10! = 10 × 9 × 8 × … × 1

9! = 9 × 8 × 7 × … × 1

By using these values we get,

(11! – 10!)/9! = (11 × 10 × 9! – 10 × 9!)/ 9!

= 9! (110 – 10)/9!

= 110 – 10

= 100

(iii) L.C.M. (6!, 7!, 8!)

Let us find the LCM of (6!, 7!, 8!)

We know,

8! = 8 × 7 × 6!

7! = 7 × 6!

6! = 6!

So,

L.C.M. (6!, 7!, 8!) = LCM [8 × 7 × 6!, 7 × 6!, 6!]

= 8 × 7 × 6!

= 8!

**Answer
2** :

Given:

1/9! + 1/10! + 1/11! = 122/11!

Let us consider LHS: 1/9! + 1/10! + 1/11!

1/9! + 1/10! + 1/11! = 1/9! + 1/(10×9!) + 1/(11×10×9!)

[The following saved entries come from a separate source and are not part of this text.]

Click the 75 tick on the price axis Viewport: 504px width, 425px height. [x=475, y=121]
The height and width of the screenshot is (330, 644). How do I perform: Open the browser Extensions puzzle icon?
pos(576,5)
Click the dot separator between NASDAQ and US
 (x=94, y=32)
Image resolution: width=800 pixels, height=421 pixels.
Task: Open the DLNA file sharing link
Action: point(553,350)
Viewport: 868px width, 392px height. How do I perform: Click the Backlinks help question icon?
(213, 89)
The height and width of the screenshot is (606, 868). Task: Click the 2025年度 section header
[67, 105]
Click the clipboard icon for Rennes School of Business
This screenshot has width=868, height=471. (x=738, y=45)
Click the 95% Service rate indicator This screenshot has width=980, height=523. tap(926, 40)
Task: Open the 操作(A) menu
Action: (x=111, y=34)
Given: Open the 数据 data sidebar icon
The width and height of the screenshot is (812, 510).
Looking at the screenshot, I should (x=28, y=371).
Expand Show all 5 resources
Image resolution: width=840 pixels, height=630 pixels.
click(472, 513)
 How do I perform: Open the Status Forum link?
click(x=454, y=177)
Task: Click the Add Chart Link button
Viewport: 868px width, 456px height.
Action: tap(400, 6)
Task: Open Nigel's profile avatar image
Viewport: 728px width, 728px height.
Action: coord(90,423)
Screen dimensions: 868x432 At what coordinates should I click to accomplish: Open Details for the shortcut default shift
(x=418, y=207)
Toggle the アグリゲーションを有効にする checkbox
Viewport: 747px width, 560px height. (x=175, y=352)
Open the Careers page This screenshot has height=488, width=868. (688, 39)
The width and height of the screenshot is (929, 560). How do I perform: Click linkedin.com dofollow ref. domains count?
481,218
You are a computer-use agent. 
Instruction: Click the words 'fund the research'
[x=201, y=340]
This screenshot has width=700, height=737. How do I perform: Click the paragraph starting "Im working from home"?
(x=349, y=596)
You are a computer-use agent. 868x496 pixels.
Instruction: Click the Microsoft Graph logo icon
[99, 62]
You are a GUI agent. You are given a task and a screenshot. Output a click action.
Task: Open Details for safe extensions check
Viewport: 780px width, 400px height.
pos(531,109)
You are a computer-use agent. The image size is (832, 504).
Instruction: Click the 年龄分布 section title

= (110 + 11 + 1)/(11 × 10 × 9!)

= 122/11!

= RHS

Hence proved.

Find x in each of the following:

(i) 1/4! + 1/5! = x/6!

(ii) x/10! = 1/8! + 1/9!

(iii) 1/6! + 1/7! = x/8!

**Answer
3** :

(i) 1/4! + 1/5! = x/6!

We know that

5! = 5 × 4 × 3 × 2 × 1

6! = 6 × 5 × 4 × 3 × 2 × 1

So by using these values,

1/4! + 1/5! = x/6!

1/4! + 1/(5×4!) = x/6!

(5 + 1) / (5×4!) = x/6!

6/5! = x/(6×5!)

x = (6 × 6 × 5!)/5!

= 36

∴ The value of x is 36.

(ii) x/10! = 1/8! + 1/9!

We know that

10! = 10 × 9!

9! = 9 × 8!

So by using these values,

x/10! = 1/8! + 1/9!

x/10! = 1/8! + 1/(9×8!)

x/10! = (9 + 1) / (9×8!)

x/10! = 10/9!

x/(10×9!) = 10/9!

x = (10 × 10 × 9!)/9!

= 10 × 10

= 100

∴ The value of x is 100.

(iii) 1/6! + 1/7! = x/8!

We know that

8! = 8 × 7 × 6!

7! = 7 × 6!

So by using these values,

1/6! + 1/7! = x/8!

1/6! + 1/(7×6!) = x/8!

(1 + 7)/(7×6!) = x/8!

8/7! = x/8!

8/7! = x/(8×7!)

x = (8 × 8 × 7!)/7!

= 8 × 8

= 64

∴ The value of x is 64.

Convert the following products into factorials:

(i) 5 ⋅ 6 ⋅ 7 ⋅ 8 ⋅ 9 ⋅ 10

(ii) 3 ⋅ 6 ⋅ 9 ⋅ 12 ⋅ 15 ⋅ 18

(iii) (n + 1) (n + 2) (n + 3) …(2n)

(iv) 1 ⋅ 3 ⋅ 5 ⋅ 7 ⋅ 9 … (2n – 1)

**Answer
4** :

(i) 5 ⋅ 6 ⋅ 7 ⋅ 8 ⋅ 9 ⋅ 10

Let us evaluate

We can write it as:

5 ⋅ 6 ⋅ 7 ⋅ 8 ⋅ 9 ⋅ 10 = (1×2×3×4×5×6×7×8×9×10)/(1×2×3×4)

= 10!/4!

(ii) 3 ⋅ 6 ⋅ 9 ⋅ 12 ⋅ 15 ⋅ 18

Let us evaluate

3 ⋅ 6 ⋅ 9 ⋅ 12 ⋅ 15 ⋅ 18 = (3×1) × (3×2) × (3×3) × (3×4) ×(3×5) × (3×6)

= 3^{6} (1×2×3×4×5×6)

= 3^{6} (6!)

(iii) (n + 1) (n + 2) (n +3) … (2n)

Let us evaluate

(n + 1) (n + 2) (n +3) … (2n) = [(1) (2) (3) .. (n) … (n + 1) (n + 2) (n + 3) … (2n)] / (1) (2) (3).. (n)

= (2n)!/n!

(iv) 1 ⋅ 3 ⋅ 5 ⋅ 7 ⋅ 9 … (2n – 1)

Let us evaluate

1 ⋅ 3 ⋅ 5 ⋅ 7 ⋅ 9 … (2n – 1) = [(1) (3) (5) … (2n-1)][(2) (4) (6) … (2n)] / [(2) (4) (6) … (2n)]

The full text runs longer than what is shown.